Entries supplied Block Start

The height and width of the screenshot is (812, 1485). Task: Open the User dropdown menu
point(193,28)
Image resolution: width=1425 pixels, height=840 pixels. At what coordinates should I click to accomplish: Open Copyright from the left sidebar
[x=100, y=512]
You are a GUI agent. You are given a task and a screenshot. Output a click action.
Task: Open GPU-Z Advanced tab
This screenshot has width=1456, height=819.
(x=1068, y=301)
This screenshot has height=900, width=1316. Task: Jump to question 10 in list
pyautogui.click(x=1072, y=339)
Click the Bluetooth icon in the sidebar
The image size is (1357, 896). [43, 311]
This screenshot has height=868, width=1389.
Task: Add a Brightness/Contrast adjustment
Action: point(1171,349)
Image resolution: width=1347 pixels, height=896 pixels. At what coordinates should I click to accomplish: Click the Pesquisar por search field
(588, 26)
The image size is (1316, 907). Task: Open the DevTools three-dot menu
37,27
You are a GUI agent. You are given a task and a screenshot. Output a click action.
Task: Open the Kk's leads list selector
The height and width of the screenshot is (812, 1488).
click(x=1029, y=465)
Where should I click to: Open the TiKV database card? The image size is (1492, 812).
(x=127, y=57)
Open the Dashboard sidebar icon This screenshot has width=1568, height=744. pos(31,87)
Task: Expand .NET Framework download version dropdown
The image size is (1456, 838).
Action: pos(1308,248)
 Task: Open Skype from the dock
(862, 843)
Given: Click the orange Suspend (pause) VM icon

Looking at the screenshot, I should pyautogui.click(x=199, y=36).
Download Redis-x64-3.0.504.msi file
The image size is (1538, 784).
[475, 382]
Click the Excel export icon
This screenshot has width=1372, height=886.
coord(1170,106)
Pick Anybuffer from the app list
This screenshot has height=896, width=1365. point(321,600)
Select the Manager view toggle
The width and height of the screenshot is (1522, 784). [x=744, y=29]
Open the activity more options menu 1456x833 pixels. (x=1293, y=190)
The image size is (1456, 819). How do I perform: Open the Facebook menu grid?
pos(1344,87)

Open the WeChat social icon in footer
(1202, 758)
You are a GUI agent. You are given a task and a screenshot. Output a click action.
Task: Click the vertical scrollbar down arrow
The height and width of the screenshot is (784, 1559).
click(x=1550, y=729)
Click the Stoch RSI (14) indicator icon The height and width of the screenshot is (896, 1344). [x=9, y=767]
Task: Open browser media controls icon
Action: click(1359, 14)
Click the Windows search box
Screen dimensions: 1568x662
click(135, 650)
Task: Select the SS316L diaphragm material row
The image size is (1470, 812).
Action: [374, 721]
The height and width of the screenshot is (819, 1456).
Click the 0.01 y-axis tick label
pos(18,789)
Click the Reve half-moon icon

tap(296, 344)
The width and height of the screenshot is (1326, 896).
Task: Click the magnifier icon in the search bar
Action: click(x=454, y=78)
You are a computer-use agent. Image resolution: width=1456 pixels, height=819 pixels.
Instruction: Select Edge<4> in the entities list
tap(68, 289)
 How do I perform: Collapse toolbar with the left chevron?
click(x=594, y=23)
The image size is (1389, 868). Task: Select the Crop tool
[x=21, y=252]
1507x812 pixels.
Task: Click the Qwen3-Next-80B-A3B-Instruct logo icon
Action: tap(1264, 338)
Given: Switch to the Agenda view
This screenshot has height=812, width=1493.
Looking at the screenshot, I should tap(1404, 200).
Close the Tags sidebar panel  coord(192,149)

Entries supplied Block End

Give every line of the listing again. Keep each one exact.

▸ Answer box
The height and width of the screenshot is (812, 1485). Task: Open the User dropdown menu
point(193,28)
Image resolution: width=1425 pixels, height=840 pixels. At what coordinates should I click to accomplish: Open Copyright from the left sidebar
[x=100, y=512]
You are a GUI agent. You are given a task and a screenshot. Output a click action.
Task: Open GPU-Z Advanced tab
This screenshot has width=1456, height=819.
(x=1068, y=301)
This screenshot has height=900, width=1316. Task: Jump to question 10 in list
pyautogui.click(x=1072, y=339)
Click the Bluetooth icon in the sidebar
The image size is (1357, 896). [43, 311]
This screenshot has height=868, width=1389.
Task: Add a Brightness/Contrast adjustment
Action: point(1171,349)
Image resolution: width=1347 pixels, height=896 pixels. At what coordinates should I click to accomplish: Click the Pesquisar por search field
(588, 26)
The image size is (1316, 907). Task: Open the DevTools three-dot menu
37,27
You are a GUI agent. You are given a task and a screenshot. Output a click action.
Task: Open the Kk's leads list selector
The height and width of the screenshot is (812, 1488).
click(x=1029, y=465)
Where should I click to: Open the TiKV database card? The image size is (1492, 812).
(x=127, y=57)
Open the Dashboard sidebar icon This screenshot has width=1568, height=744. pos(31,87)
Task: Expand .NET Framework download version dropdown
The image size is (1456, 838).
Action: pos(1308,248)
 Task: Open Skype from the dock
(862, 843)
Given: Click the orange Suspend (pause) VM icon

Looking at the screenshot, I should pyautogui.click(x=199, y=36).
Download Redis-x64-3.0.504.msi file
The image size is (1538, 784).
[475, 382]
Click the Excel export icon
This screenshot has width=1372, height=886.
coord(1170,106)
Pick Anybuffer from the app list
This screenshot has height=896, width=1365. point(321,600)
Select the Manager view toggle
The width and height of the screenshot is (1522, 784). [x=744, y=29]
Open the activity more options menu 1456x833 pixels. (x=1293, y=190)
The image size is (1456, 819). How do I perform: Open the Facebook menu grid?
pos(1344,87)

Open the WeChat social icon in footer
(1202, 758)
You are a GUI agent. You are given a task and a screenshot. Output a click action.
Task: Click the vertical scrollbar down arrow
The height and width of the screenshot is (784, 1559).
click(x=1550, y=729)
Click the Stoch RSI (14) indicator icon The height and width of the screenshot is (896, 1344). [x=9, y=767]
Task: Open browser media controls icon
Action: click(1359, 14)
Click the Windows search box
Screen dimensions: 1568x662
click(135, 650)
Task: Select the SS316L diaphragm material row
The image size is (1470, 812).
Action: [374, 721]
The height and width of the screenshot is (819, 1456).
Click the 0.01 y-axis tick label
pos(18,789)
Click the Reve half-moon icon

tap(296, 344)
The width and height of the screenshot is (1326, 896).
Task: Click the magnifier icon in the search bar
Action: click(x=454, y=78)
You are a computer-use agent. Image resolution: width=1456 pixels, height=819 pixels.
Instruction: Select Edge<4> in the entities list
tap(68, 289)
 How do I perform: Collapse toolbar with the left chevron?
click(x=594, y=23)
The image size is (1389, 868). Task: Select the Crop tool
[x=21, y=252]
1507x812 pixels.
Task: Click the Qwen3-Next-80B-A3B-Instruct logo icon
Action: tap(1264, 338)
Given: Switch to the Agenda view
This screenshot has height=812, width=1493.
Looking at the screenshot, I should tap(1404, 200).
Close the Tags sidebar panel  coord(192,149)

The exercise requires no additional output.